* Text provided *
———
Binarize Gene Expression

Description

Converts continuous gene expression values to binary (0/1) using various methods. Used by the binSpect method.

Usage

binarize_expression(
  expr_matrix,
  method = c("kmeans", "rank", "median", "mean"),
  rank_percent = 30,
  n_threads = 1L,
  verbose = FALSE
)

Arguments

expr_matrix

Numeric matrix of gene expression. Rows are genes, columns are spots/cells.

method

Character string specifying binarization method.

  • "kmeans" (default): Use k-means clustering (k=2) to separate high and low expression

  • "rank": Binarize based on expression rank percentile

  • "median": Values above median are set to 1

  • "mean": Values above mean are set to 1

rank_percent

Numeric. For method = "rank", the percentile threshold (0-100). Values in the top rank_percent percent are set to 1. Default is 30.

n_threads

Integer. Number of threads for parallel computation. Default is 1.

verbose

Logical. Whether to print progress. Default is FALSE.

Details

K-means method: For each gene, k-means clustering with k=2 is applied. The cluster with higher mean expression is labeled as 1, the other as 0.

Rank method: For each gene, spots are ranked by expression. The top rank_percent percent are labeled as 1.

Value

Binary matrix with same dimensions as input.

Examples

# Create example expression matrix
expr <- matrix(rpois(1000, lambda = 10), nrow = 10, ncol = 100)
rownames(expr) <- paste0("gene_", 1:10)

# Binarize using k-means
bin_kmeans <- binarize_expression(expr, method = "kmeans")

# Binarize using rank (top 20%)
———
* Problem statement *
Answer these about the gene expression text:
(a) What is the default value of rank_percent?
(b) With the k-means method, which cluster is labeled as 1?
(c) What does the function return?

* Source material *
———
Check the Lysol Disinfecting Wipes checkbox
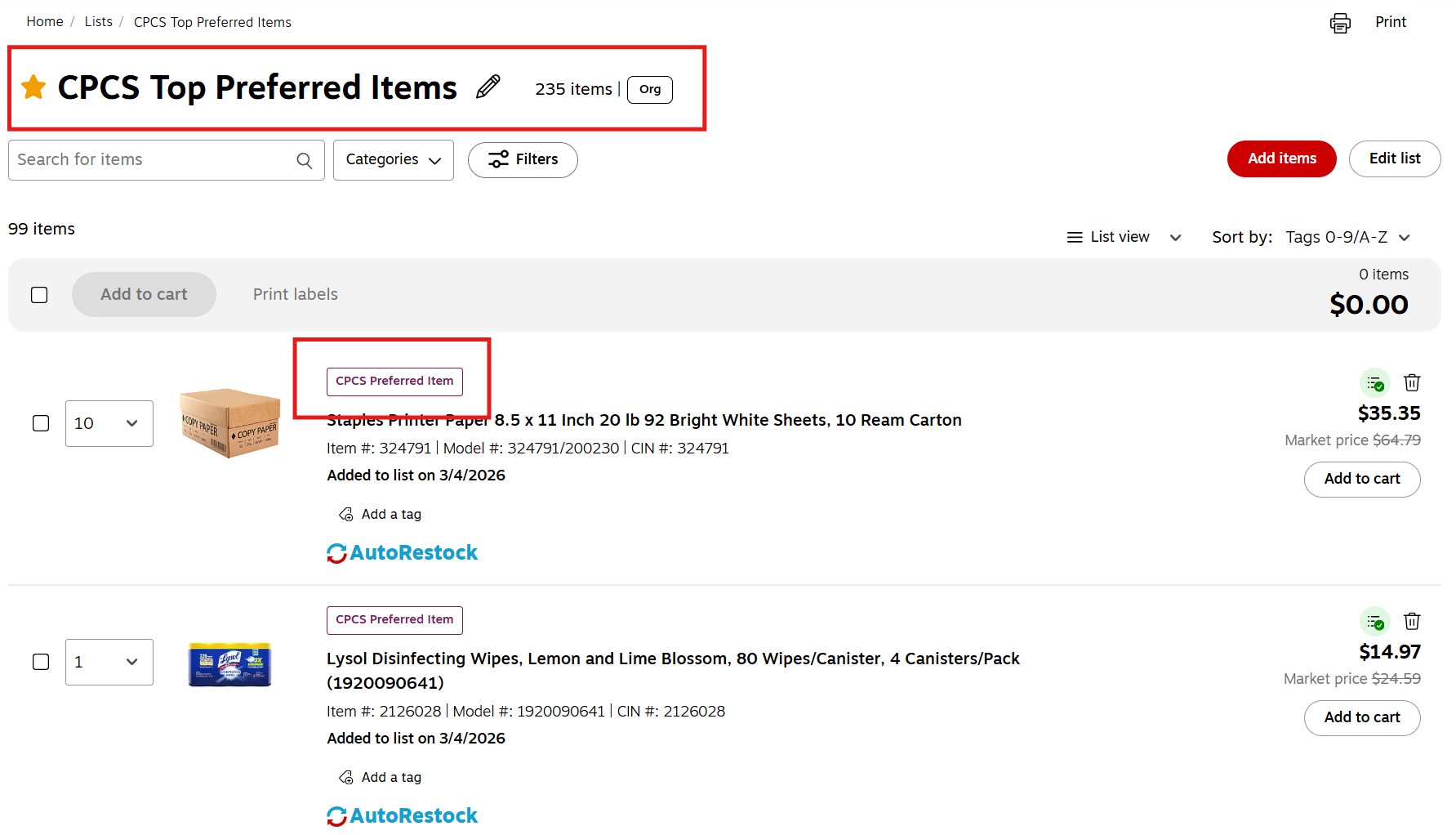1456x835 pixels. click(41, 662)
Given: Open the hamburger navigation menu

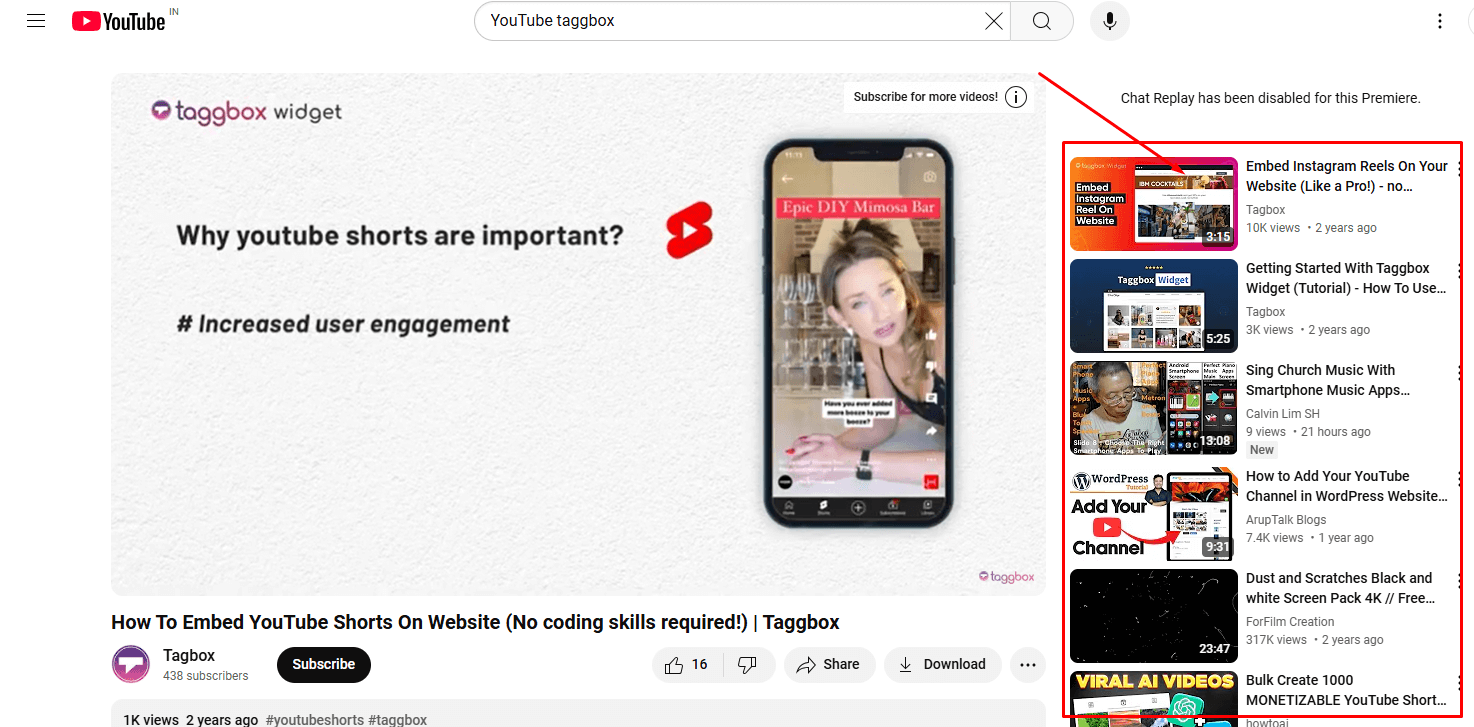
———
* Result below *
(a) 30
(b) The cluster with higher mean expression
(c) A binary matrix with the same dimensions as the input